Do you ever open a book for insight, just grab it, crack it, read? My mentoring group has a book called “The Medicine Woman Inner Guidebook” by Carol Bridges. A few days ago, I just opened to a page. Wow! (Page 93) “SUNSET: Transformation, death, The ride through the dessert toward the setting sun.”
“SUNSET: Transformation, death, The ride through the dessert toward the setting sun.”
Terry Pratchett has a lot of his characters cross the black dessert with the book character Death, as they transition to the next step.
Sharing this could be like the “book club” journey. We haven’t started Stephen Levine’s book yet. I imagine there will be similarities.
Carol writes, “Affirmation: I accept the changes that will come through higher states of consciousness. All change works to bring about my freedom and my good. I let go and I am free.”
This reminds me of my diagnosis, and the quick acceptance my processing centers had with accepting death. It was like a quick re calibration. It was not difficult or painful. In fact, there was an ease and a relief to realizing that there is a marker. An ending. A new birth.
I believe there was always an impending death day, that it has been the same one, will be the same one that was marked by that Omniscient, Omnipotent, Omnipresence that is science/God/spirituality/Universe.
In this knowing, I feel release. I feel acceptance. I notice the ability to see beauty in everything that sucks, or, rather that there is nothing wrong going in this world. We can all open our eyes to it. Small things. Big honors, like family and friends. It surrounds us. “I let go and I am free.”
“Allow me to relate to every circumstance and person with love and acceptance. Allow me to feel the shivers down my spine or the body and mind sensations I relate to being connected to All That Is. Allow the hum of the universe to ring in my ears.”
My prayers are simple. “May I accept what is. May I be aware of my connection.”
It’s boiled down to that as my mind has worked to control thought in meditation. Of course I have looked at all of the logical wishes for the genie in the bottle.
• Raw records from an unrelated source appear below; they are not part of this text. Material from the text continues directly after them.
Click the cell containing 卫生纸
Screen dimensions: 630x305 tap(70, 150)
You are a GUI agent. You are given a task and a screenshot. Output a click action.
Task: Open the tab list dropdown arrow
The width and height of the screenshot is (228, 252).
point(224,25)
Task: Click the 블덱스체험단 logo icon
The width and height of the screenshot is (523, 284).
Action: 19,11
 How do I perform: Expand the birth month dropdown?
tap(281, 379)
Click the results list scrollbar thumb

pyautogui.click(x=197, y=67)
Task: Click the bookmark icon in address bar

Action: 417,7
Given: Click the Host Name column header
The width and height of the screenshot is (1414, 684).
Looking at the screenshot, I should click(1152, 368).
But prayers with specific goals are not prayers at all. Source doesn’t care what we want. God doesn’t alter its path because our individuality wishes it so. The Eternal stands rigidly in being unending, constant, creative, loving vastness. Omnipotence, omniscience, omnipresence.
May I accept what is: Anything else is a battle. Anything else is suffering; I am not suffering!
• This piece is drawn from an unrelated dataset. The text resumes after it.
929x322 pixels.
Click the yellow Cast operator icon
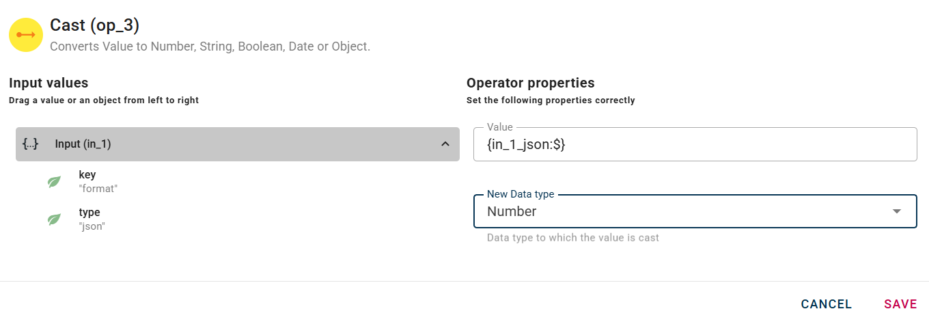pyautogui.click(x=26, y=34)
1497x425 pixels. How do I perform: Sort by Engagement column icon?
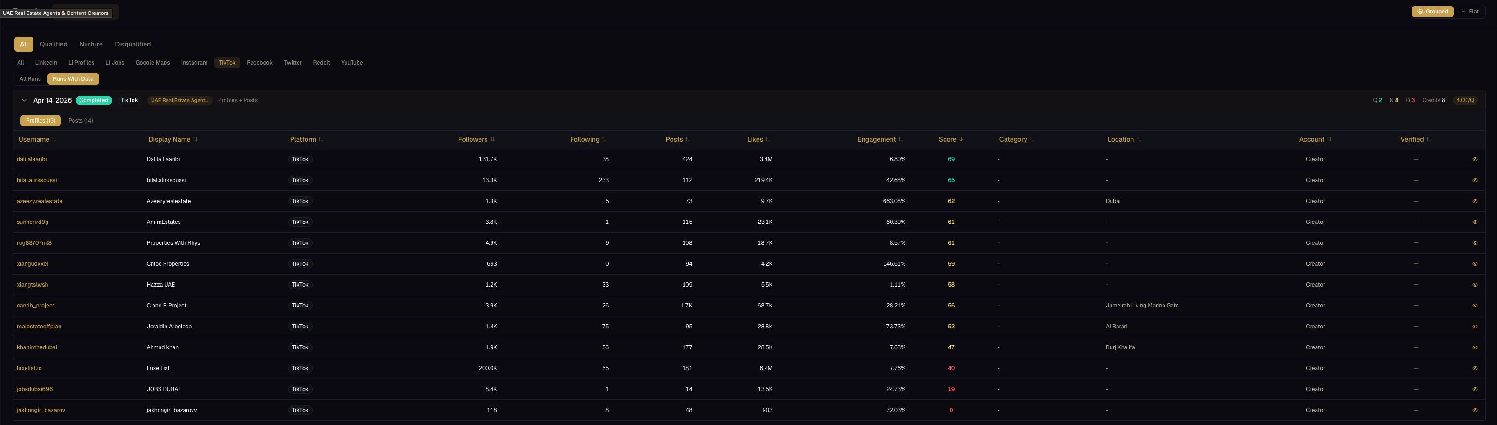point(900,139)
May I be aware of my connection: I can think in specifics here, although I never have. What evolves without words would break down to this. “Allow my senses to be aware of all that is perfect and beautiful around me. Allow me to relate to every circumstance and person with love and acceptance. Allow me to feel the shivers down my spine or the body and mind sensations I relate to being connected to All That Is. Allow the hum of the universe to ring in my ears.”
May I accept what is. May I be aware of my connection.
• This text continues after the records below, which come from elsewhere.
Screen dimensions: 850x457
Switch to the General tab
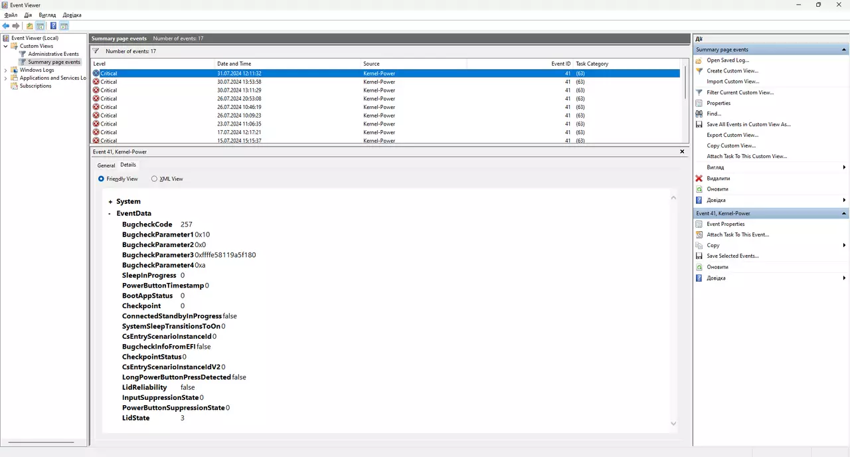(106, 165)
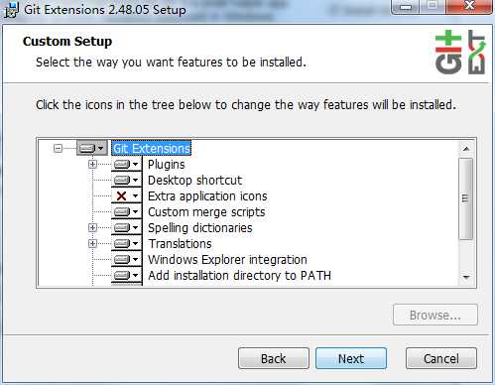
Task: Click the Translations feature drive icon
Action: click(x=126, y=243)
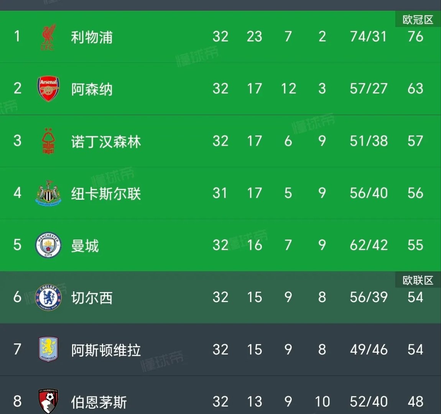441x414 pixels.
Task: Tap the 阿斯顿维拉 team name
Action: pyautogui.click(x=106, y=350)
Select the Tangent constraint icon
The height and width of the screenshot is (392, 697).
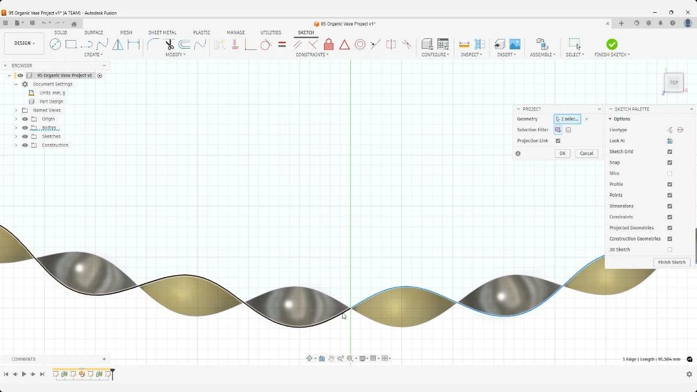266,44
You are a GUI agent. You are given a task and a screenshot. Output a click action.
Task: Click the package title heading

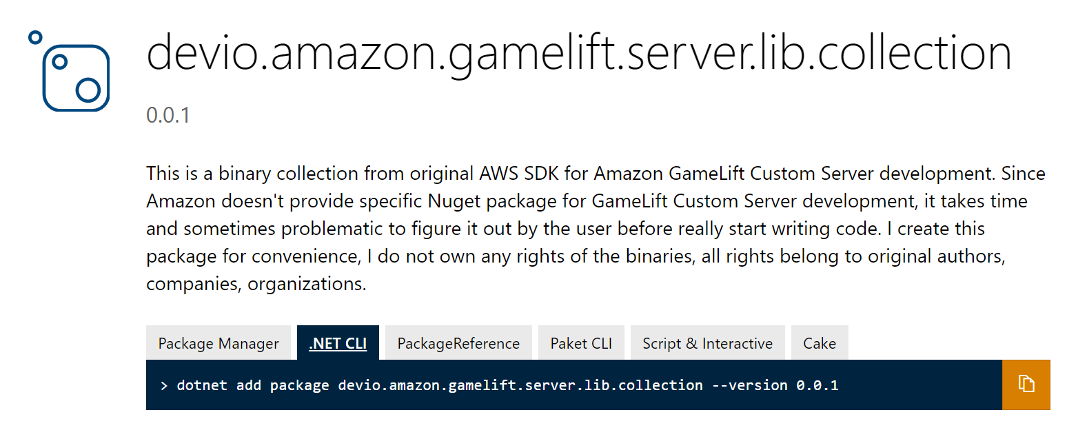point(579,54)
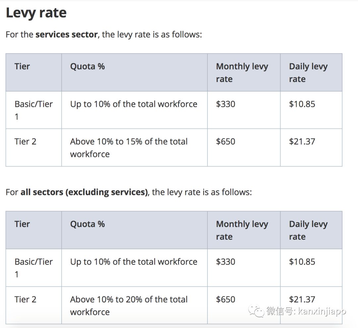Click 'all sectors (excluding services)' bold text
The height and width of the screenshot is (328, 358).
pyautogui.click(x=84, y=192)
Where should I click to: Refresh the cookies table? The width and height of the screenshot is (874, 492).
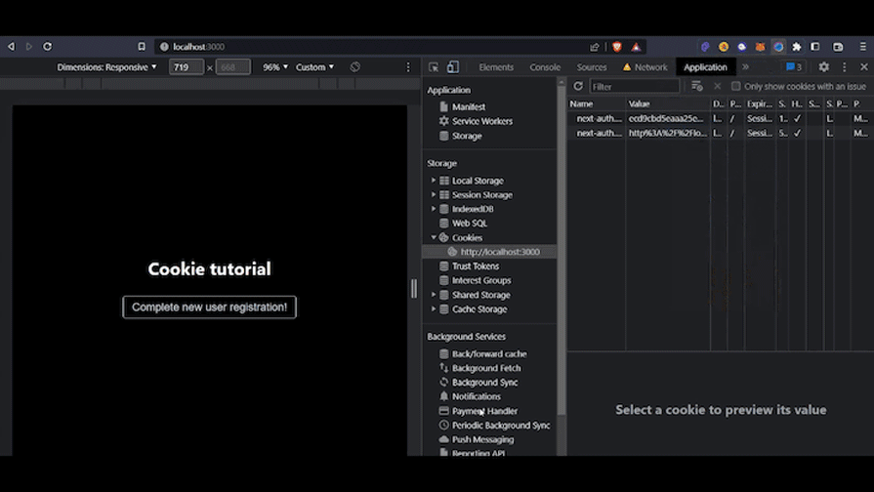click(x=578, y=87)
Gurgling intestines. Movement in the lower abdomen. Energy focusing to the area of the liver, the area of the masses… Fear?
In the last day, a reminder, an echo, is passing through my body. The mind sees the similarities between the current body and the moments or days before I went to the hospital. It is not classic pain. I do not perceive most of the body interpretations as pain, not how people would think of it.
But it is a noticing. Our bodies are designed to react like this. If I put my hand on the hot stove one time, and suffered a burn, the body sends out a warning plea whenever I am near a hot stove. It means nothing. But there is a perception, a fear.
Fear is a child. It needs love. It needs comfort. It needs to be acknowledged and reminded that all is well in God’s Eternal realm. The journey is unfolding. All is well.
Wherever my consciousness may be, it is in the perfection of the Divine plan.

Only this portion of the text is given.